◆ **SUPPLIED PASSAGE**
++++++++
Long Term Depressive Reactions
- Defined here as reactions five years or more since abortion.
"Psychological profile of dysphoric women post abortion," K.N. Franco, M. Tamburrino, N. Campbell, J. Pentz, S. Jurs, J. of the American Medical Women's Assoc. 44(4):113, July/Aug. 1989.
- In a survey of 81 women approximately 10 years post abortion who were in a patient led support group for women who described themselves as having poorly assimilated their abortion experience, the mean Beck Depression Inventory Score for all women studied was 5.3 (mild depression). For women with one abortion it was 4.7 (none to minimal depression). For women with multiple abortions it was 9.4 (moderate depression). Other risk factors for post abortion dysphoria were pre morbid psychiatric illness, lack of family support, ambivalence and feeling coerced into having a abortion.
Post-Abortion Trauma, Jeanette Vought, (Grand Rapids: Zondervan Publishing House, 1991).
++++++++
◆ **GIVEN INFORMATION**
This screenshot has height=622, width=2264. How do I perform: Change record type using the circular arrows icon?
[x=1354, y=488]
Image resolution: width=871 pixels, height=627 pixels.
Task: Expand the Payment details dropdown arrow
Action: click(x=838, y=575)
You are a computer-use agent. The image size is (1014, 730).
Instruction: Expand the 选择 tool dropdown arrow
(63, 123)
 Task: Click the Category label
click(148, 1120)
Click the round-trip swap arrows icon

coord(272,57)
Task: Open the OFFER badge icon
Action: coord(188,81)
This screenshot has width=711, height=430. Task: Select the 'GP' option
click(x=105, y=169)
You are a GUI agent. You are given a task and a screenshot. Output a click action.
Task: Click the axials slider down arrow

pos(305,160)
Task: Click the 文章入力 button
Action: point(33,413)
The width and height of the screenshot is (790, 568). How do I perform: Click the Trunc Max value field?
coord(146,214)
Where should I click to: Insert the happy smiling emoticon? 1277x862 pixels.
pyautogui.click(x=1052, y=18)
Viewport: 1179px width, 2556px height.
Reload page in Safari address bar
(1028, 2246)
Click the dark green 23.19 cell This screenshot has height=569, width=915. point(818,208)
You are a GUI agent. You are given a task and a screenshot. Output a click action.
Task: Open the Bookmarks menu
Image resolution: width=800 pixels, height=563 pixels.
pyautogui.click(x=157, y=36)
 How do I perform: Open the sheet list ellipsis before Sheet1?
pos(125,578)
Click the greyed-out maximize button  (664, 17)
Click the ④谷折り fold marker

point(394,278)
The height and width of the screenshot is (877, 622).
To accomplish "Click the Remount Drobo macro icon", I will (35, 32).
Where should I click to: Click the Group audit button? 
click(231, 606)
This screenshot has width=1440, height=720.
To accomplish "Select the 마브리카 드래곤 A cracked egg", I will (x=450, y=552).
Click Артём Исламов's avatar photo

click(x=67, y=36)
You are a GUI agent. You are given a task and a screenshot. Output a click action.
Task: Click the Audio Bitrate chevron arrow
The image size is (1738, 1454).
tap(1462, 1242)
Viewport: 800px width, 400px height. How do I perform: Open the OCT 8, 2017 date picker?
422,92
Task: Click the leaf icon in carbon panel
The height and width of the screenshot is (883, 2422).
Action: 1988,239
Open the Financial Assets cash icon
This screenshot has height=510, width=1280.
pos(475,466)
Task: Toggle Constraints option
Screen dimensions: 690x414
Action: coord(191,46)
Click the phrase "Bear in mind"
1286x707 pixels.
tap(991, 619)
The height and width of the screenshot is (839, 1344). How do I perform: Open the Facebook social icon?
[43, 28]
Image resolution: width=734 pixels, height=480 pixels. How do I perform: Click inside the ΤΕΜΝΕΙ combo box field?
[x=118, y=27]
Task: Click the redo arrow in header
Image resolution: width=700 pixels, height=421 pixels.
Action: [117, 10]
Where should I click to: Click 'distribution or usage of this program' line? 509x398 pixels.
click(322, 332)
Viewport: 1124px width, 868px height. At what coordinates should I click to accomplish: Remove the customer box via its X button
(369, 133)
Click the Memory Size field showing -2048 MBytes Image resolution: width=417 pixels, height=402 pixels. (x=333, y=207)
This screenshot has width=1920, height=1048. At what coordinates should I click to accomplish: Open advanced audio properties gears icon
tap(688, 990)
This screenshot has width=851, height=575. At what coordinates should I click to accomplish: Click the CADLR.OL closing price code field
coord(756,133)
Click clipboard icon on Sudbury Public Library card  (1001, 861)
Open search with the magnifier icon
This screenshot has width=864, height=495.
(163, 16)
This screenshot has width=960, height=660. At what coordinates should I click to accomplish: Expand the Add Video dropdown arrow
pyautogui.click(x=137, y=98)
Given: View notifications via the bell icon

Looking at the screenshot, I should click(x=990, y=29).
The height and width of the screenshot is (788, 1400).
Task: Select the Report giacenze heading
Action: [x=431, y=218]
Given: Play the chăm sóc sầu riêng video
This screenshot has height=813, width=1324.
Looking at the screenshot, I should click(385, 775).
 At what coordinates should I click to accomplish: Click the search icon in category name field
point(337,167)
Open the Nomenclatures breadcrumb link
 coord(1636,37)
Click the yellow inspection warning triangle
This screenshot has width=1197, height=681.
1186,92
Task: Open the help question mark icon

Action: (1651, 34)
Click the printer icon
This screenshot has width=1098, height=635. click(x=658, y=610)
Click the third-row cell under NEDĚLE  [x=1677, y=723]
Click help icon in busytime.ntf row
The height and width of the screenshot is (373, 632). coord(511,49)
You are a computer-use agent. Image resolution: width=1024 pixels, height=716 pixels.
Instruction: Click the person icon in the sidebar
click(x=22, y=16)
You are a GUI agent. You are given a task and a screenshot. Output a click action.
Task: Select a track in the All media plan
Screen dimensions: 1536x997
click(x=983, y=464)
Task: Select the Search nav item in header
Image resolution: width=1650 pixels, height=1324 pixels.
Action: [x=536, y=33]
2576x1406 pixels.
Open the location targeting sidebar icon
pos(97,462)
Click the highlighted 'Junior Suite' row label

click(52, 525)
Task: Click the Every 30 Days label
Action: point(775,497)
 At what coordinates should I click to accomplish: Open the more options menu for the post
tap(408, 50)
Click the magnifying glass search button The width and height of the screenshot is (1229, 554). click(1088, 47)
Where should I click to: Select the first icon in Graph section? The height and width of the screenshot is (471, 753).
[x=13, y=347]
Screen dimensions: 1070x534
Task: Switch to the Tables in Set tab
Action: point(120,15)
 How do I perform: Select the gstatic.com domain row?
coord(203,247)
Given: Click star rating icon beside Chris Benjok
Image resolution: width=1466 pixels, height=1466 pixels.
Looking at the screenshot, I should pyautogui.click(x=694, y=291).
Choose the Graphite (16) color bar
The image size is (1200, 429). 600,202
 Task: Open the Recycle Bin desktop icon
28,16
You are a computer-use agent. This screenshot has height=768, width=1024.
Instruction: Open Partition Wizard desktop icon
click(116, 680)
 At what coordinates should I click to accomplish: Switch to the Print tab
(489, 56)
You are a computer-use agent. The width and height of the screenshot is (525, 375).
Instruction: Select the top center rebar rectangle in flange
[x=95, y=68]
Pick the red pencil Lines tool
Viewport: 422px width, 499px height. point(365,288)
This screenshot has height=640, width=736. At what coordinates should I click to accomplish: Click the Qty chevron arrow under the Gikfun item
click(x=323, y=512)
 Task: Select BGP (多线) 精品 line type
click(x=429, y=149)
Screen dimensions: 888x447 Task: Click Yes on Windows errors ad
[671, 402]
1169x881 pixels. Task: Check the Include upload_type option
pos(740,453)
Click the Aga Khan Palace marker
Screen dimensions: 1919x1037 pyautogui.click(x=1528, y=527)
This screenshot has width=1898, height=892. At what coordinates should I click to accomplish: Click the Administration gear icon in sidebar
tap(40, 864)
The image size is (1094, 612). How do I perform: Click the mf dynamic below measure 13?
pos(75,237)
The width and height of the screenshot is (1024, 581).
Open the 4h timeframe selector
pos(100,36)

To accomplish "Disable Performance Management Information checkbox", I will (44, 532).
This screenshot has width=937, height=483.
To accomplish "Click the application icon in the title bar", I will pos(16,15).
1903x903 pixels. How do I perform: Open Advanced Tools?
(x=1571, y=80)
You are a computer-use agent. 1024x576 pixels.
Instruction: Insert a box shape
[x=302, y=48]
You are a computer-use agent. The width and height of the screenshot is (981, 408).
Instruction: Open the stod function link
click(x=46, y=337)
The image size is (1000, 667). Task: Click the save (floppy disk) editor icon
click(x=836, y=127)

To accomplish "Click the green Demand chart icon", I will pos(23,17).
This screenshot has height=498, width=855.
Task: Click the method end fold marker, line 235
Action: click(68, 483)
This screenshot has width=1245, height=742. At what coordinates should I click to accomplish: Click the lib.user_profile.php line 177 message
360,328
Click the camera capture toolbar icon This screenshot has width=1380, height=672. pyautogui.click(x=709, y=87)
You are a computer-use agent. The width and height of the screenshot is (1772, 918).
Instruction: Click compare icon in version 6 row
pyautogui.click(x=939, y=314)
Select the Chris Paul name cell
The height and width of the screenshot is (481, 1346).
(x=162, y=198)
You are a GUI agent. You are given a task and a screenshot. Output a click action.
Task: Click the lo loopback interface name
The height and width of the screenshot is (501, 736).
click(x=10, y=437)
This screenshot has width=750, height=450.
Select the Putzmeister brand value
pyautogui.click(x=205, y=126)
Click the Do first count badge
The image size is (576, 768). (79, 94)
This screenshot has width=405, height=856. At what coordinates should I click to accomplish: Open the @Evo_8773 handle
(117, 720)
++++++++
◆ **PROBLEM SET**
A. List the risk factors for post abortion dysphoria that the passage on long-term depressive reactions gives in its sentence beginning "Other risk factors".
B. In the passage on long-term depressive reactions, what was the mean Beck Depression Inventory score for women with multiple abortions?
C. Sum up the passage on long-term depressive reactions in two sentences.

◆ **EXERCISE SOLUTIONS**
A.
- Pre morbid psychiatric illness
- Lack of family support
- Ambivalence
- Feeling coerced into having an abortion

B. It was 9.4, which counts as moderate depression.

C. The passage defines long-term depressive reactions as those occurring five years or more after an abortion and cites a 1989 survey of 81 women about ten years post abortion who were in a patient-led support group. Their mean Beck Depression Inventory score was 5.3, with 4.7 for women with one abortion and 9.4 for women with multiple abortions, and other risk factors for post abortion dysphoria were pre morbid psychiatric illness, lack of family support, ambivalence and feeling coerced into having an abortion.